Cassazione civile sez. lav.  18 agosto 2004 n. 16165  

 

La dissociazione fra il soggetto che ha proceduto all'assunzione del lavoratore e l'effettivo beneficiario della prestazione (fattispecie cosiddetta di distacco o di comando), in forza del principio generale che si desume dall'art. 2127 c.c. e dalla legge n. 1369 del 1960 - che esclude che un imprenditore possa inserire a tutti gli effetti un proprio dipendente nella organizzazione di altro imprenditore senza che il secondo assuma la veste di datore di lavoro -, è consentita soltanto a condizione che continui ad operare, sul piano funzionale, la causa del contratto di lavoro in corso con il distaccante, sì che il distacco realizzi uno specifico interesse imprenditoriale che consenta di qualificare il distacco medesimo quale atto organizzativo dell'impresa che lo dispone, così determinando una mera modifica delle modalità di esecuzione della prestazione lavorativa e il conseguente carattere non definitivo del distacco stesso. L'accertamento della sussistenza degli elementi di fatto idonei a configurare come comando o distacco, anziché come pseudoappalto, vietato dall'art. 1 della legge n. 1369 del 1960, la prestazione lavorativa in favore di soggetto diverso dal datore di lavoro, è riservato al giudice del merito - il quale deve svolgere un'accurata indagine in ordine all'esistenza o meno di un concreto e persistente interesse del distaccante a che il lavoratore svolga la sua prestazione fuori dell'impresa, nel permanere di un vincolo di dipendenza non meramente apparente - ed è incensurabile in sede di legittimità, se sorretto da motivazione adeguata e immune da vizi.

Cassazione civile sez. lav.  17 giugno 2004 n. 11363  

 

 

Interposizione

La l. 23 ottobre 1960 n. 1369, nell'intento di assicurare ai lavoratori dipendenti una tutela più energica e più efficace di quella loro derivante dagli art. 1676 e 2127 c.c., ha voluto colpire ogni forma di interposizione, di appaltatori o di altri intermediari, tra gli imprenditori e quei lavoratori dipendenti che, benché assunti e retribuiti da quegli intermediari, eseguano in realtà le loro prestazioni di lavoro a vantaggio degli imprenditori che effettivamente le utilizzano.

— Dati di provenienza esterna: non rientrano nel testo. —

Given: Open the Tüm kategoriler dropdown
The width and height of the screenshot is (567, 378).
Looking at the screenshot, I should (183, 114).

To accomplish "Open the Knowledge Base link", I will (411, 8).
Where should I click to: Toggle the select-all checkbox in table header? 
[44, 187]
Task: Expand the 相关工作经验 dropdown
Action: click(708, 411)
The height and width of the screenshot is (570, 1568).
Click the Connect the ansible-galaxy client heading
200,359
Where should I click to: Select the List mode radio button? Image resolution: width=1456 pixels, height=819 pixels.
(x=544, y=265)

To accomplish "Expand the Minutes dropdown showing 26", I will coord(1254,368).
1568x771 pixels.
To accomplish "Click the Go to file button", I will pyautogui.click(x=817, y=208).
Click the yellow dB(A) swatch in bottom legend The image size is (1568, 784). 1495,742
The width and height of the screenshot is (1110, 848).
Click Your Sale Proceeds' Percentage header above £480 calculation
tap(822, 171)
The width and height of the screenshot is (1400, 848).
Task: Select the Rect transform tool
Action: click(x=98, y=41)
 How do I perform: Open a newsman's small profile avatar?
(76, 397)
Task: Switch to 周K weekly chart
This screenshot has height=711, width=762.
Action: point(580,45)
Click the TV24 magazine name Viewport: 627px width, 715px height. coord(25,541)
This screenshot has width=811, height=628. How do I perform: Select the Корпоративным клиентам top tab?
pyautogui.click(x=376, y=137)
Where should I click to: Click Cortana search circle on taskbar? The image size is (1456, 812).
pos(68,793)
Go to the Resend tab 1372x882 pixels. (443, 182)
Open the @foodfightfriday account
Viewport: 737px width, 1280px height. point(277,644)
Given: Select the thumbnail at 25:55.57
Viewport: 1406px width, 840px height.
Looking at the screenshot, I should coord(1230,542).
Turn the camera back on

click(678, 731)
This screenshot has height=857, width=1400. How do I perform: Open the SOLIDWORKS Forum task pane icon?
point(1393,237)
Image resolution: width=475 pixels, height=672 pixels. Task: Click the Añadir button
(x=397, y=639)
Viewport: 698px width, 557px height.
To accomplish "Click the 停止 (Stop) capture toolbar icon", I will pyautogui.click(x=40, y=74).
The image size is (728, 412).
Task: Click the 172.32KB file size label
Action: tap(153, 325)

Presupposto necessario della fattispecie legale tipica prevista da detta legge è, quindi, l'esistenza di un rapporto trilatero fra l'imprenditore, l'interposto (o intermediario) ed il lavoratore sicché la citata normativa non è applicabile nell'ipotesi in cui non sussista un rapporto di prestazione d'opera subordinata tra lavoratore e interposto o intermediario, per essere entrambi i componenti di una società di fatto, obbligati ad eseguire personalmente le prestazioni utilizzate direttamente dall'impresa committente.